It means "young, educated, milennial mother" in ad circles, and the term is a symbol of the stress marketers behind grocery store brands are currently under. That's because the American diet is changing, and grocery store-products, once the safe, stable, standard-bearers of the advertising industry, are now part of a cut-throat arena where nothing is certain, least of all the future. The generation that made up that once-solid base is getting old and buying less, while an unpredictable new generation is quickly becoming the target market. So, in short, food marketing is stuck in the '50s, and the most lucrative slice of vegan, gluten-free, low-carb, lactose-intolerant customers is way ahead of its time.

According to a Jefferies/Alix report featured on Ad Age, these younger customers — "yemmies" and their counterparts — are just too hip for marketers to keep up. They're not loyal to brands (who cares about labels when you're storing it all in a mason jar on your rustic farm-style countertop anyway?), and their attitude is pure elitism. While in the '50s a well-to-do family might have gloated about big-name products, today, it's all about exclusivity and beating the masses to the punch.

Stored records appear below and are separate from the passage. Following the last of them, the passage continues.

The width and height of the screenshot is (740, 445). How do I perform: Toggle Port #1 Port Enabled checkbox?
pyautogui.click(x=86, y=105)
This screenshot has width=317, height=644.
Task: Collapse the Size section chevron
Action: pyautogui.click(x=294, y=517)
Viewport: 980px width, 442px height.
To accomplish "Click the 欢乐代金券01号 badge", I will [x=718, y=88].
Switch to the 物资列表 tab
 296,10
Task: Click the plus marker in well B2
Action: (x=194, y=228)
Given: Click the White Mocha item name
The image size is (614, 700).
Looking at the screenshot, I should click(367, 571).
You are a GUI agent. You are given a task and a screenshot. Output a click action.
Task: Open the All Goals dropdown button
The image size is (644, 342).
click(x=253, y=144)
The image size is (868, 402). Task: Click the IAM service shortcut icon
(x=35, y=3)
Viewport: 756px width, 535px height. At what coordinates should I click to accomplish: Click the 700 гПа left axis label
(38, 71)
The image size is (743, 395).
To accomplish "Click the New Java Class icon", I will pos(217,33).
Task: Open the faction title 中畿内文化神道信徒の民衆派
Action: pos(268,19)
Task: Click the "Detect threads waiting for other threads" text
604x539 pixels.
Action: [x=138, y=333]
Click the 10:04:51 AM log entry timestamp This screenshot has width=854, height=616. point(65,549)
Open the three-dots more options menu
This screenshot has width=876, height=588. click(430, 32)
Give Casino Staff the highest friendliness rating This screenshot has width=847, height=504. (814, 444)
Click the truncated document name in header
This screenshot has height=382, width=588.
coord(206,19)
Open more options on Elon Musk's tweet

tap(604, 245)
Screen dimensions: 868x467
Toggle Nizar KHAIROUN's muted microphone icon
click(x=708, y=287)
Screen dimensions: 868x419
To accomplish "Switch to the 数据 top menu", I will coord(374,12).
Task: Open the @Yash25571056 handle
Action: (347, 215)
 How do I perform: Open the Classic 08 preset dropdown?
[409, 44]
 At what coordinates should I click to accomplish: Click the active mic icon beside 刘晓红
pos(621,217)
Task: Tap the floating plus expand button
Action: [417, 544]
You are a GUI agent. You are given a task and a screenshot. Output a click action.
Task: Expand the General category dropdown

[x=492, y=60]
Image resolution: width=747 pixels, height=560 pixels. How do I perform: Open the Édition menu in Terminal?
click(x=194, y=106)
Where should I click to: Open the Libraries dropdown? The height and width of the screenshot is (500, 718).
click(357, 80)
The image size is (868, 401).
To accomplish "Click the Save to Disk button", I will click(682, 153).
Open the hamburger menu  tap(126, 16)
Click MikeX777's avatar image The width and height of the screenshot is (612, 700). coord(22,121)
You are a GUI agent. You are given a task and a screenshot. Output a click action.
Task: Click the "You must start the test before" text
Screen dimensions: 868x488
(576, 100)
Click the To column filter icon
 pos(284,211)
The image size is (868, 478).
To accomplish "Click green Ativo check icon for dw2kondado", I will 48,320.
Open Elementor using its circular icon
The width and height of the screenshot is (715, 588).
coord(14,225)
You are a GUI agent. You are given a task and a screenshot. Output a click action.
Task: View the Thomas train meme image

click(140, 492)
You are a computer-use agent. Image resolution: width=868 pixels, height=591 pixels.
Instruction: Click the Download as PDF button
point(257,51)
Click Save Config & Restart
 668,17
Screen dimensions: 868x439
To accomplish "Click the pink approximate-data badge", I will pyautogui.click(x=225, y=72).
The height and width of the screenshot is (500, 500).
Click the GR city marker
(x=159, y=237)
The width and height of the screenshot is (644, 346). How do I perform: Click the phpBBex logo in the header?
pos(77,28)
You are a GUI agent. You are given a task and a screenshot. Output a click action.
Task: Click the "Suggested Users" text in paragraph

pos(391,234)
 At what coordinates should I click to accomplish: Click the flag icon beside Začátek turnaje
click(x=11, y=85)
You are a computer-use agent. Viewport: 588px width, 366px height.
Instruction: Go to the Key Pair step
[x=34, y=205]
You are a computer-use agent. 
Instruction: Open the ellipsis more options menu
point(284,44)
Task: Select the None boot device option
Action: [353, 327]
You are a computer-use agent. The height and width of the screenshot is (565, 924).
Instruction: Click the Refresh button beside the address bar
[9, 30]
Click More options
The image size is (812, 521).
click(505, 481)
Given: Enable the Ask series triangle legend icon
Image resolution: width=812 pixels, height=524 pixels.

And then there's the ever-expanding focus on health. Whether it's quinoa one day or flaxseed the next, consumers today are nothing short of addicted to "health foods" (be they legit or less-than). One ad exec told Ad Age that "consumers are looking for products that make it easy for them to understand what's good...That can be communicated in a lot of ways. It could be [the] small number of ingredients, it could be talking about the fruit and vegetable content or talking about the grain content or talking about the protein content." That comes as no surprise, given the recent influx of familiar products with a new spin. Haagen Dazs "Five" product line comes to mind, which boasts only five ingredients, and although none of them are exactly superfoods (milk, sugar, and eggs are always at the top of the list), the simplicity and hip packaging seem to do the trick. MillerCoors has even created a tragically hip beer line called Tenth & Blake. If that doesn't scream hipster to you, we don't know what does.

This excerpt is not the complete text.